Rusty Russell <[email protected]> writes:
> I'll create some patches and see if it's too ugly to live...
Hmm, with rough userspace testing I managed to get the speed penalty
pretty low.
Here are the two patches, inline:
vringh: handle case where data goes across multiple ranges.
QEMU seems to only use separate memory ranges for ROM vs RAM, but in theory
a single scatterlist element referred to by a vring could cross two ranges,
and thus need to be split into two separate iovec entries.
This causes no measurable slowdown:
Before: (average of 20 runs)
./vringh_test --indirect --eventidx --parallel
real 0m3.236s
After: (average of 20 runs)
./vringh_test --indirect --eventidx --parallel
real 0m3.223s
Signed-off-by: Rusty Russell <[email protected]>
diff --git a/drivers/vhost/vringh.c b/drivers/vhost/vringh.c
index 2ba087d..50d37a7 100644
--- a/drivers/vhost/vringh.c
+++ b/drivers/vhost/vringh.c
@@ -91,33 +91,37 @@ static inline ssize_t vringh_iov_xfer(struct vringh_kiov
*iov,
return done;
}
-static inline bool check_range(u64 addr, u32 len,
+/* May reduce *len if range is shorter. */
+static inline bool check_range(u64 addr, u32 *len,
struct vringh_range *range,
bool (*getrange)(u64, struct vringh_range *))
{
if (addr < range->start || addr > range->end_incl) {
if (!getrange(addr, range))
- goto bad;
+ return false;
}
BUG_ON(addr < range->start || addr > range->end_incl);
/* To end of memory? */
- if (unlikely(addr + len == 0)) {
+ if (unlikely(addr + *len == 0)) {
if (range->end_incl == -1ULL)

- Written exercise
From the vringh patch message, pull out the stretch that begins at the words "QEMU seems to" and stops after the words "After: (average of 20 runs)", copying it character for character.

- Listed entries
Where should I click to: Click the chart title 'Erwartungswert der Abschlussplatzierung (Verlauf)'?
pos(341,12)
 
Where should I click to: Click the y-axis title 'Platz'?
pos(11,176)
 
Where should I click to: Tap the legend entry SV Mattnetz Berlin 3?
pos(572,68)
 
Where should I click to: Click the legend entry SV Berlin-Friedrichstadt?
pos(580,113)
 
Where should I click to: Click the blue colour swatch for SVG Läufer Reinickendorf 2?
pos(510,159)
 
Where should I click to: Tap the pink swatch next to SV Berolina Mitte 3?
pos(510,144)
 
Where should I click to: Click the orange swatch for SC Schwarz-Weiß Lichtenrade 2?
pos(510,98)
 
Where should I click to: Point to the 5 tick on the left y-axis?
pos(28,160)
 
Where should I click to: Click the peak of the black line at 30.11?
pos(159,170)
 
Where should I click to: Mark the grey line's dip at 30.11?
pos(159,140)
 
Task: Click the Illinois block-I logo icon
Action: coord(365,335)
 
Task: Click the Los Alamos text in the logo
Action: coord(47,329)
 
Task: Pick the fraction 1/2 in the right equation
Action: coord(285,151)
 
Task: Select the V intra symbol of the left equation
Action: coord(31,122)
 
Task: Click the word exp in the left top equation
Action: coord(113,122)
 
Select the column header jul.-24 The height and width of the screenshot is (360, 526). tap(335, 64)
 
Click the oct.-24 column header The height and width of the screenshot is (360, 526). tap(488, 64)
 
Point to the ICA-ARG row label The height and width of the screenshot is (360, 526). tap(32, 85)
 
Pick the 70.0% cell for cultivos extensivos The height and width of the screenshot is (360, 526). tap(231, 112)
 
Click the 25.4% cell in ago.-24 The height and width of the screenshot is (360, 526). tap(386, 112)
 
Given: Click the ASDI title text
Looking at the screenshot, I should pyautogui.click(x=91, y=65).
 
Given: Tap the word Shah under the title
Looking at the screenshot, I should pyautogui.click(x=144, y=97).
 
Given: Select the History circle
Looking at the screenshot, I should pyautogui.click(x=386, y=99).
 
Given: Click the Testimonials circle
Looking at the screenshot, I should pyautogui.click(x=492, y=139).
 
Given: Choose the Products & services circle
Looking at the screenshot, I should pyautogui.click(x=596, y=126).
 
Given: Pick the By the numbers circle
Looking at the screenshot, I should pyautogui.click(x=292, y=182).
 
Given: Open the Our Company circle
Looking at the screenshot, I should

- Complete response
QEMU seems to only use separate memory ranges for ROM vs RAM, but in theory
a single scatterlist element referred to by a vring could cross two ranges,
and thus need to be split into two separate iovec entries.
This causes no measurable slowdown:
Before: (average of 20 runs)
./vringh_test --indirect --eventidx --parallel
real 0m3.236s
After: (average of 20 runs)